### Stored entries
______________________________
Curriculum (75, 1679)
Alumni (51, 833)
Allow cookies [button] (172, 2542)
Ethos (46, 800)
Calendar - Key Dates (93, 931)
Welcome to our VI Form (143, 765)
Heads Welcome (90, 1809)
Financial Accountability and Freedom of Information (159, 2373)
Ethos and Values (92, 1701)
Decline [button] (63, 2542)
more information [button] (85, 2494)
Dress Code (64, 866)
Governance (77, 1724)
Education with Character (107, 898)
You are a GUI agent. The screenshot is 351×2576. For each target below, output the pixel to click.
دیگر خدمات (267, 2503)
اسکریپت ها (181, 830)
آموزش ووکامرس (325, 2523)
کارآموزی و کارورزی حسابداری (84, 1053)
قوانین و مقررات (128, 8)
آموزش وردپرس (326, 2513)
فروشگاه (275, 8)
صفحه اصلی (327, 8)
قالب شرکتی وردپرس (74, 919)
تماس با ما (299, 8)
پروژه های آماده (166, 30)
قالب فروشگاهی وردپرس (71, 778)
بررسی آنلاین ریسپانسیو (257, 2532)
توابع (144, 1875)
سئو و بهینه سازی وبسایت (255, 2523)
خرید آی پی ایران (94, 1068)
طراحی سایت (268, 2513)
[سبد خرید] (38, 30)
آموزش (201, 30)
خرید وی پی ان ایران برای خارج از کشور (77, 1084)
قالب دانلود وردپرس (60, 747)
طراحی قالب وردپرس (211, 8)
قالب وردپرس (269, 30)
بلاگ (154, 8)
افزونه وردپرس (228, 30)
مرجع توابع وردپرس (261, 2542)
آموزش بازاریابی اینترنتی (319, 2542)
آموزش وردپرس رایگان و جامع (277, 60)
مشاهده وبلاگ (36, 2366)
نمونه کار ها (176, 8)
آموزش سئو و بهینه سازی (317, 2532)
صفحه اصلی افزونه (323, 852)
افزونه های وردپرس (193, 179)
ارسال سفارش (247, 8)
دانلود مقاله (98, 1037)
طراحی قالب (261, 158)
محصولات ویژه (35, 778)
______________________________
### Exercise requirements
Transcribe all the entries, keeping each one exactly as it is.

### Result of this exercise
Curriculum (75, 1679)
Alumni (51, 833)
Allow cookies [button] (172, 2542)
Ethos (46, 800)
Calendar - Key Dates (93, 931)
Welcome to our VI Form (143, 765)
Heads Welcome (90, 1809)
Financial Accountability and Freedom of Information (159, 2373)
Ethos and Values (92, 1701)
Decline [button] (63, 2542)
more information [button] (85, 2494)
Dress Code (64, 866)
Governance (77, 1724)
Education with Character (107, 898)
You are a GUI agent. The screenshot is 351×2576. For each target below, output the pixel to click.
دیگر خدمات (267, 2503)
اسکریپت ها (181, 830)
آموزش ووکامرس (325, 2523)
کارآموزی و کارورزی حسابداری (84, 1053)
قوانین و مقررات (128, 8)
آموزش وردپرس (326, 2513)
فروشگاه (275, 8)
صفحه اصلی (327, 8)
قالب شرکتی وردپرس (74, 919)
تماس با ما (299, 8)
پروژه های آماده (166, 30)
قالب فروشگاهی وردپرس (71, 778)
بررسی آنلاین ریسپانسیو (257, 2532)
توابع (144, 1875)
سئو و بهینه سازی وبسایت (255, 2523)
خرید آی پی ایران (94, 1068)
طراحی سایت (268, 2513)
[سبد خرید] (38, 30)
آموزش (201, 30)
خرید وی پی ان ایران برای خارج از کشور (77, 1084)
قالب دانلود وردپرس (60, 747)
طراحی قالب وردپرس (211, 8)
قالب وردپرس (269, 30)
بلاگ (154, 8)
افزونه وردپرس (228, 30)
مرجع توابع وردپرس (261, 2542)
آموزش بازاریابی اینترنتی (319, 2542)
آموزش وردپرس رایگان و جامع (277, 60)
مشاهده وبلاگ (36, 2366)
نمونه کار ها (176, 8)
آموزش سئو و بهینه سازی (317, 2532)
صفحه اصلی افزونه (323, 852)
افزونه های وردپرس (193, 179)
ارسال سفارش (247, 8)
دانلود مقاله (98, 1037)
طراحی قالب (261, 158)
محصولات ویژه (35, 778)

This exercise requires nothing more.